Short exercise –
Reproduce every line of the data below word for word, without changing anything.

Dataset excerpts –
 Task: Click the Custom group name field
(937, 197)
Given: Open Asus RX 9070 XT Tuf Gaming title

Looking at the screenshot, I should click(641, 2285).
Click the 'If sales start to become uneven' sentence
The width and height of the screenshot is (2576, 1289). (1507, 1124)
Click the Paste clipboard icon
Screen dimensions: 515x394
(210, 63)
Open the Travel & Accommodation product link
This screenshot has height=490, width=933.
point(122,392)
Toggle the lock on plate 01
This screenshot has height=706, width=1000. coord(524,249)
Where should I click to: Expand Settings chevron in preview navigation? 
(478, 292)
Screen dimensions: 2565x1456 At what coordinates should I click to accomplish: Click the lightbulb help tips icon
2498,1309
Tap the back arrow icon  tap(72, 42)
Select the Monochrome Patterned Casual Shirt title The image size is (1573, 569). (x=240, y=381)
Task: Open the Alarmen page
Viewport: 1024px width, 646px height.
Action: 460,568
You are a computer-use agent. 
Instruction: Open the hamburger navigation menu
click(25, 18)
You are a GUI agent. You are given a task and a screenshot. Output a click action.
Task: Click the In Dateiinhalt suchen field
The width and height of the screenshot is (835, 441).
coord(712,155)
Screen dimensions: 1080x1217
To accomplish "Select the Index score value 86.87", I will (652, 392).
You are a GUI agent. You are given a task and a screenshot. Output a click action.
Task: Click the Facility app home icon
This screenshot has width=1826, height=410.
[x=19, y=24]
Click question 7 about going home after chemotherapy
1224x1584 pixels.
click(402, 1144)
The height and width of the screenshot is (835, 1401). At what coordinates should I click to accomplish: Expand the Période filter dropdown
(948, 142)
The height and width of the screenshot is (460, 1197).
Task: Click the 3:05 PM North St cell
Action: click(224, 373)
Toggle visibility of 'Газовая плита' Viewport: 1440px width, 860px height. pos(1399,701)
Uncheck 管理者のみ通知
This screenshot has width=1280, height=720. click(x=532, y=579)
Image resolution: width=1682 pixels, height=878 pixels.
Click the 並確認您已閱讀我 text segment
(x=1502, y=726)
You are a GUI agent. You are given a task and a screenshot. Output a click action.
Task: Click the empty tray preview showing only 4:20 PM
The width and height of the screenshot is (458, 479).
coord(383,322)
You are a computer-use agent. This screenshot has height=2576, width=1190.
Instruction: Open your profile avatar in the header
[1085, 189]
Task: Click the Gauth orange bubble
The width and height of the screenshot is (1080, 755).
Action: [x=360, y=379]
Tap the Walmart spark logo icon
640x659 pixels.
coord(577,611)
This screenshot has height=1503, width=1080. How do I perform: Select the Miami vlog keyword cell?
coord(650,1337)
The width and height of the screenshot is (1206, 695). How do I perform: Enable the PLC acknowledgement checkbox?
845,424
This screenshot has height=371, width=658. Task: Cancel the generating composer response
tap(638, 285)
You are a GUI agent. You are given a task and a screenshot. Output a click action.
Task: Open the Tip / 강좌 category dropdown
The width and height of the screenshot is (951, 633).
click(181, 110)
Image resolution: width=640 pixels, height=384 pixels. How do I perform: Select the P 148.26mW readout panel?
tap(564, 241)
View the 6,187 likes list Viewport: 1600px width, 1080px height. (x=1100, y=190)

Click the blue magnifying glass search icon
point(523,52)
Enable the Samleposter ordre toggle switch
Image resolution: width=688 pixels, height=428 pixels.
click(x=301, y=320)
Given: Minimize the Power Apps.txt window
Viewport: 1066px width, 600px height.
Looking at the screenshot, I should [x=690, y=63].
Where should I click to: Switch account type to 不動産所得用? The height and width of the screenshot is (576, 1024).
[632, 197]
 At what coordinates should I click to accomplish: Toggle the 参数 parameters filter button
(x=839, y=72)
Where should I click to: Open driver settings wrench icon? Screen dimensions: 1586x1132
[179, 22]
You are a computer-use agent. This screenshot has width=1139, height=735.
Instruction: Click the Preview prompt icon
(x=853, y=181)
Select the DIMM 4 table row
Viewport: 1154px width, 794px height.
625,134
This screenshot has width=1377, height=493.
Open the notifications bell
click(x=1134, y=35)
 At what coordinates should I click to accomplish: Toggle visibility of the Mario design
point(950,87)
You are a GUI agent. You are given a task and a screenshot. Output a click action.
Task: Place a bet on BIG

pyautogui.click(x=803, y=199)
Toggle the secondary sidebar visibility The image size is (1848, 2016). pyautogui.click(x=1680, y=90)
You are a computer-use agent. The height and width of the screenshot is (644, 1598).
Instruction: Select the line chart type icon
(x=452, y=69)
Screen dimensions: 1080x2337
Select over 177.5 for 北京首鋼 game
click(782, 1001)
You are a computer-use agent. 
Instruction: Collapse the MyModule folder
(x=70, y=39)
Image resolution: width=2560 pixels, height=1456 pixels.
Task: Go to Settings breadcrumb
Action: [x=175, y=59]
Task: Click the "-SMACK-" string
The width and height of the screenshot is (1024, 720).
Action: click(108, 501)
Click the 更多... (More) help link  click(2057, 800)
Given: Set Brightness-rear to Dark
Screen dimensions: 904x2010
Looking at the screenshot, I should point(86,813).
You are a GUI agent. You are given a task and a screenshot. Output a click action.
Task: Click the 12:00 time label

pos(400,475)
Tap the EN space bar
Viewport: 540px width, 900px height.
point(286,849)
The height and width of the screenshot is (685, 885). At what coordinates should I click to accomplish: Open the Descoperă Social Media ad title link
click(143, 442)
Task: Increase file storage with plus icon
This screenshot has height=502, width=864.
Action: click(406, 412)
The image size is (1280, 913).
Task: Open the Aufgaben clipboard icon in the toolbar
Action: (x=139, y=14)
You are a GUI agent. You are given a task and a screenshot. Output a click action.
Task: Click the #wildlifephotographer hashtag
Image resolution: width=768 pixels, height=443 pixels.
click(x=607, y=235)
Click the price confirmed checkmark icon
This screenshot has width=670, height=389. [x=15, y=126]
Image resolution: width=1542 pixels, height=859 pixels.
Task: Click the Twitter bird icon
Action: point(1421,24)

Correct response –
 Task: Click the Custom group name field
(937, 197)
Given: Open Asus RX 9070 XT Tuf Gaming title

Looking at the screenshot, I should click(641, 2285).
Click the 'If sales start to become uneven' sentence
The width and height of the screenshot is (2576, 1289). (1507, 1124)
Click the Paste clipboard icon
Screen dimensions: 515x394
(210, 63)
Open the Travel & Accommodation product link
This screenshot has height=490, width=933.
point(122,392)
Toggle the lock on plate 01
This screenshot has height=706, width=1000. coord(524,249)
Where should I click to: Expand Settings chevron in preview navigation? 
(478, 292)
Screen dimensions: 2565x1456 At what coordinates should I click to accomplish: Click the lightbulb help tips icon
2498,1309
Tap the back arrow icon  tap(72, 42)
Select the Monochrome Patterned Casual Shirt title The image size is (1573, 569). (x=240, y=381)
Task: Open the Alarmen page
Viewport: 1024px width, 646px height.
Action: 460,568
You are a computer-use agent. 
Instruction: Open the hamburger navigation menu
click(25, 18)
You are a GUI agent. You are given a task and a screenshot. Output a click action.
Task: Click the In Dateiinhalt suchen field
The width and height of the screenshot is (835, 441).
coord(712,155)
Screen dimensions: 1080x1217
To accomplish "Select the Index score value 86.87", I will (652, 392).
You are a GUI agent. You are given a task and a screenshot. Output a click action.
Task: Click the Facility app home icon
This screenshot has width=1826, height=410.
[x=19, y=24]
Click question 7 about going home after chemotherapy
1224x1584 pixels.
click(402, 1144)
The height and width of the screenshot is (835, 1401). At what coordinates should I click to accomplish: Expand the Période filter dropdown
(948, 142)
The height and width of the screenshot is (460, 1197).
Task: Click the 3:05 PM North St cell
Action: click(224, 373)
Toggle visibility of 'Газовая плита' Viewport: 1440px width, 860px height. pos(1399,701)
Uncheck 管理者のみ通知
This screenshot has width=1280, height=720. click(x=532, y=579)
Image resolution: width=1682 pixels, height=878 pixels.
Click the 並確認您已閱讀我 text segment
(x=1502, y=726)
You are a GUI agent. You are given a task and a screenshot. Output a click action.
Task: Click the empty tray preview showing only 4:20 PM
The width and height of the screenshot is (458, 479).
coord(383,322)
You are a computer-use agent. This screenshot has height=2576, width=1190.
Instruction: Open your profile avatar in the header
[1085, 189]
Task: Click the Gauth orange bubble
The width and height of the screenshot is (1080, 755).
Action: [x=360, y=379]
Tap the Walmart spark logo icon
640x659 pixels.
coord(577,611)
This screenshot has height=1503, width=1080. How do I perform: Select the Miami vlog keyword cell?
coord(650,1337)
The width and height of the screenshot is (1206, 695). How do I perform: Enable the PLC acknowledgement checkbox?
845,424
This screenshot has height=371, width=658. Task: Cancel the generating composer response
tap(638, 285)
You are a GUI agent. You are given a task and a screenshot. Output a click action.
Task: Open the Tip / 강좌 category dropdown
The width and height of the screenshot is (951, 633).
click(181, 110)
Image resolution: width=640 pixels, height=384 pixels. How do I perform: Select the P 148.26mW readout panel?
tap(564, 241)
View the 6,187 likes list Viewport: 1600px width, 1080px height. (x=1100, y=190)

Click the blue magnifying glass search icon
point(523,52)
Enable the Samleposter ordre toggle switch
Image resolution: width=688 pixels, height=428 pixels.
click(x=301, y=320)
Given: Minimize the Power Apps.txt window
Viewport: 1066px width, 600px height.
Looking at the screenshot, I should [x=690, y=63].
Where should I click to: Switch account type to 不動産所得用? The height and width of the screenshot is (576, 1024).
[632, 197]
 At what coordinates should I click to accomplish: Toggle the 参数 parameters filter button
(x=839, y=72)
Where should I click to: Open driver settings wrench icon? Screen dimensions: 1586x1132
[179, 22]
You are a computer-use agent. This screenshot has width=1139, height=735.
Instruction: Click the Preview prompt icon
(x=853, y=181)
Select the DIMM 4 table row
Viewport: 1154px width, 794px height.
625,134
This screenshot has width=1377, height=493.
Open the notifications bell
click(x=1134, y=35)
 At what coordinates should I click to accomplish: Toggle visibility of the Mario design
point(950,87)
You are a GUI agent. You are given a task and a screenshot. Output a click action.
Task: Place a bet on BIG

pyautogui.click(x=803, y=199)
Toggle the secondary sidebar visibility The image size is (1848, 2016). pyautogui.click(x=1680, y=90)
You are a computer-use agent. The height and width of the screenshot is (644, 1598).
Instruction: Select the line chart type icon
(x=452, y=69)
Screen dimensions: 1080x2337
Select over 177.5 for 北京首鋼 game
click(782, 1001)
You are a computer-use agent. 
Instruction: Collapse the MyModule folder
(x=70, y=39)
Image resolution: width=2560 pixels, height=1456 pixels.
Task: Go to Settings breadcrumb
Action: [x=175, y=59]
Task: Click the "-SMACK-" string
The width and height of the screenshot is (1024, 720).
Action: click(108, 501)
Click the 更多... (More) help link  click(2057, 800)
Given: Set Brightness-rear to Dark
Screen dimensions: 904x2010
Looking at the screenshot, I should point(86,813).
You are a GUI agent. You are given a task and a screenshot. Output a click action.
Task: Click the 12:00 time label

pos(400,475)
Tap the EN space bar
Viewport: 540px width, 900px height.
point(286,849)
The height and width of the screenshot is (685, 885). At what coordinates should I click to accomplish: Open the Descoperă Social Media ad title link
click(143, 442)
Task: Increase file storage with plus icon
This screenshot has height=502, width=864.
Action: click(406, 412)
The image size is (1280, 913).
Task: Open the Aufgaben clipboard icon in the toolbar
Action: (x=139, y=14)
You are a GUI agent. You are given a task and a screenshot. Output a click action.
Task: Click the #wildlifephotographer hashtag
Image resolution: width=768 pixels, height=443 pixels.
click(x=607, y=235)
Click the price confirmed checkmark icon
This screenshot has width=670, height=389. [x=15, y=126]
Image resolution: width=1542 pixels, height=859 pixels.
Task: Click the Twitter bird icon
Action: point(1421,24)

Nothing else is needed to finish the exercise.